From the Forbes Magazine article:
Forbes ranked the country's 10 most stable markets. All are projected to have median home sale price increases next year, thanks to a combination of factors including lower-than-average inventory levels, little price volatility and high job growth. To arrive at our list, we teamed with Moody's Economy.com to develop three prediction models based on a range of factors that affect how prices move. These include, among other things, the state of local economies, new construction contracts, foreclosure rates, local credit markets, sales rates, affordability and inventory. Each of America's 40 biggest cities was ranked on all three models, with price appreciation counting one half and sales rates and credit models accounting for the other
half. Data were drawn from the U.S. Census Bureau, National Association of Realtors, Equifax, a
credit-market tracking firm and Moody's Economy.com.
Behind The Numbers
The first model looks at projected median existing home price growth from fourth-quarter 2007 to fourthquarter 2008. Factors influencing this data include the market's inventory of unsold homes and the amount of new construction underway, both of which have obvious effects on supply.
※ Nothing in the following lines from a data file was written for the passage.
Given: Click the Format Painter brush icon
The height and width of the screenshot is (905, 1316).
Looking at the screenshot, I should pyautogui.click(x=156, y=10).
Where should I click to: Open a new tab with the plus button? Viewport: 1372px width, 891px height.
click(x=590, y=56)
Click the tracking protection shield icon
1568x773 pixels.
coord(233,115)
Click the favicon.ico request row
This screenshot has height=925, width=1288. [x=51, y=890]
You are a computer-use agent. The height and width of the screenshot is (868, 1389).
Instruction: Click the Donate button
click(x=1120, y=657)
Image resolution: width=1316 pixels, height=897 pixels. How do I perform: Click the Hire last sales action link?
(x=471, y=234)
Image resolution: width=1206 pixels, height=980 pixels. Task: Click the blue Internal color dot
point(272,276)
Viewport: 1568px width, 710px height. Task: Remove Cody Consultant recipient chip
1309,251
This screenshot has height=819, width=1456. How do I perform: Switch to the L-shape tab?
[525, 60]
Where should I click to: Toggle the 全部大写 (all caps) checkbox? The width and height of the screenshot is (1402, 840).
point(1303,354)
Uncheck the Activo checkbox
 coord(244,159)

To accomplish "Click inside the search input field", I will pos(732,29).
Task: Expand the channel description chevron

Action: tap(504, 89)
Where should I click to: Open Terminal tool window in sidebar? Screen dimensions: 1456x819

Housing affordability and local construction costs also play a role, acting as indicators of the market's ability to accommodate first-time buyers and new construction. Next is job growth, which attracts people to the area and increases their ability to buy a home. Expensive markets like Seattle and San Francisco, which have low housing inventories and low construction
costs, do well by this measure. Most of the top performers, however, are affordable, high-job growth markets like Dallas and San Antonio. "It largely reflects that these markets never went through the boom and aren't going through the severe bust," says Mark Zandi, chief economist at Moody's Economy.com. "Price growth is not great, but [these markets] are not having house price declines. [All markets] are experiencing pricing problems, but in these markets it's less of a problem." Moody's second predictive model examined market activity by calculating sales rate, which measures how quickly unsold inventory is expected to sell, and turnover, which measures how much of the overall housing stock those sales represent. For example, the projected volume of home sales in San Francisco for the coming year represents a low 1.1% of the market's overall housing stock. In a market like Los Angeles, hamstrung by foreclosures and inventory glut, a 1% to 2% sales rate is potentially devastating--but given San Francisco's supply-side fundamentals and low foreclosure rates, prices are expected to modestly climb.